From the Valley Courier (Ruth Heide):
When the state pulls the trigger on groundwater rules and regulations, many Valley irrigators could be shut down. Colorado Division of Water Resources Division Engineer for Division 3 Craig Cotten reported during the Rio Grande Water Conservation District’s quarterly meeting on Tuesday that those rules are very close to being completed. State Engineer Dick Wolfe has been working with a large advisory group for the better part of two years to develop regulations that governing groundwater use in the Rio Grande Basin. Well irrigators who are not part of a water management sub-district or who have not completed individual augmentation plans may find themselves out of business when the rules go into effect and the state begins shutting down wells.

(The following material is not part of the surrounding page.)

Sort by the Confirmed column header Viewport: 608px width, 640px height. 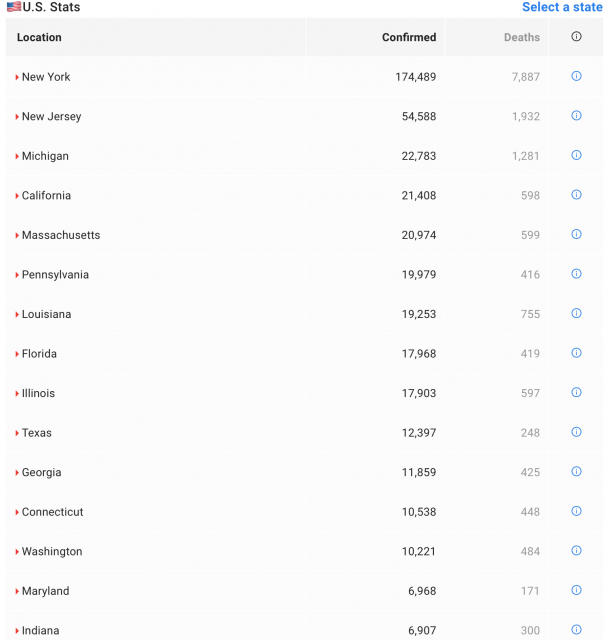[409, 38]
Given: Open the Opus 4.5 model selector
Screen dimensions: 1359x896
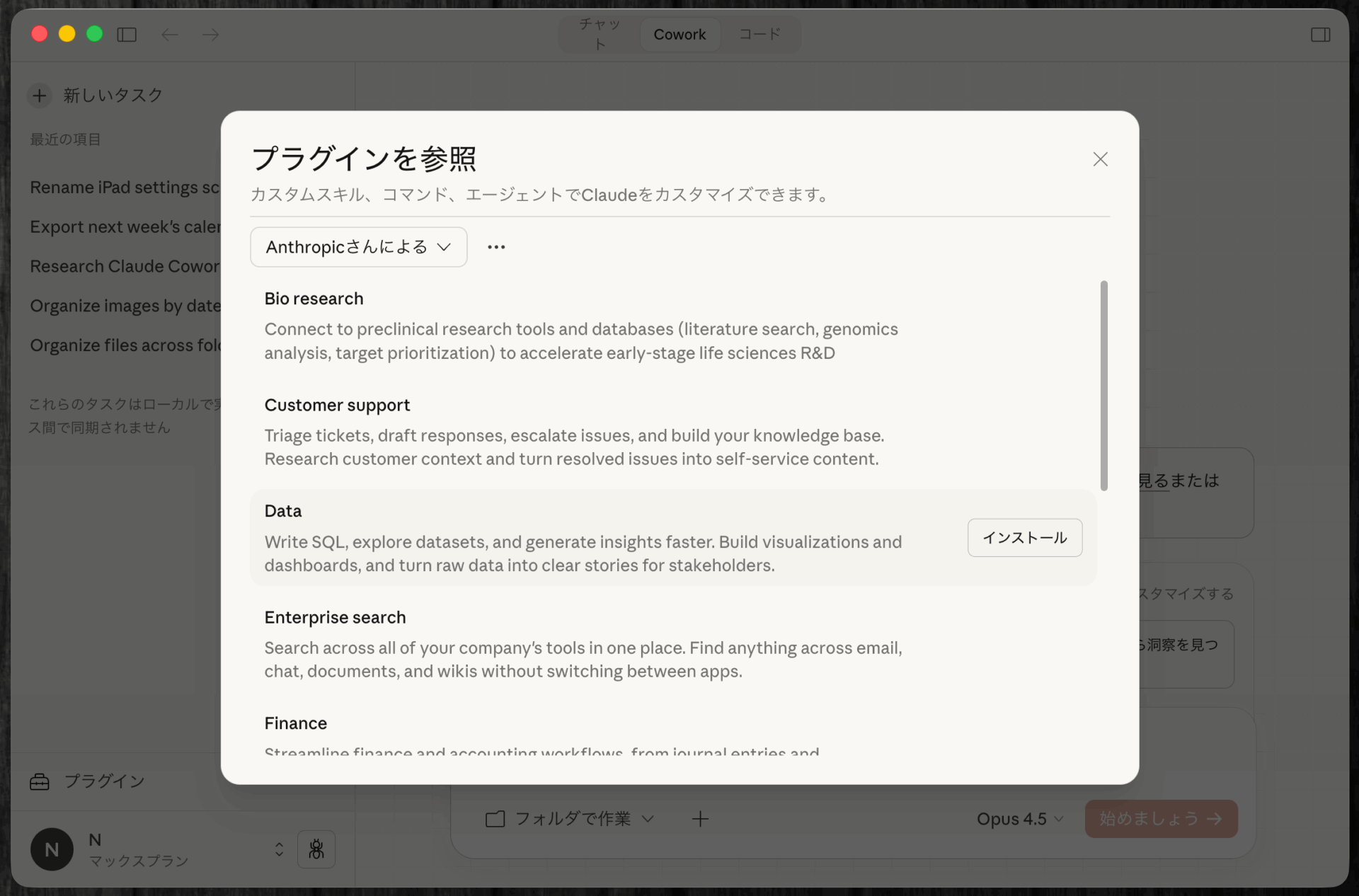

Currently, one water management sub-district of the sponsoring Rio Grande Water Conservation District is on appeal with the Colorado Supreme Court, while five or six other sub-districts throughout the Valley are in various stages of development. Because it appears the state’s rules could be in place before the sub-districts, the state engineer’s office asked legislators like State Senator Gail Schwartz and State Representative Ed Vigil to carry legislation adding language to existing legislation that would give folks within a pending sub-district some protection when the bullets start flying.
“We are going to have a situation, I think, where we will have rules and regulations in place. Those rules and regulations are in draft form right now and the rules and regulations will go into effect May 2012,” Cotten said. “If those rules and regulations go into effect we will have sub-districts that are in court but not through the process, so those people in those sub-districts will be stuck … They could be caught in a position where they are going to be shut down and they don’t have any ability to apply for a substitute supply plan.” He said without an augmentation plan, those folks would have to shut their wells off. Cotten explained that the state has had legislation for nearly a decade that provides for temporary or emergency substitute water supply plans to be approved while an official augmentation plan is pending with the courts. “It allows somebody to go forward and do what they are planning on doing, replace their water, as they wait on the court case to get done,” Cotten explained. He said the statute in place right now provides for several different situations but does not specifically mention sub-districts because it was enacted before the Valley began developing water management sub-districts.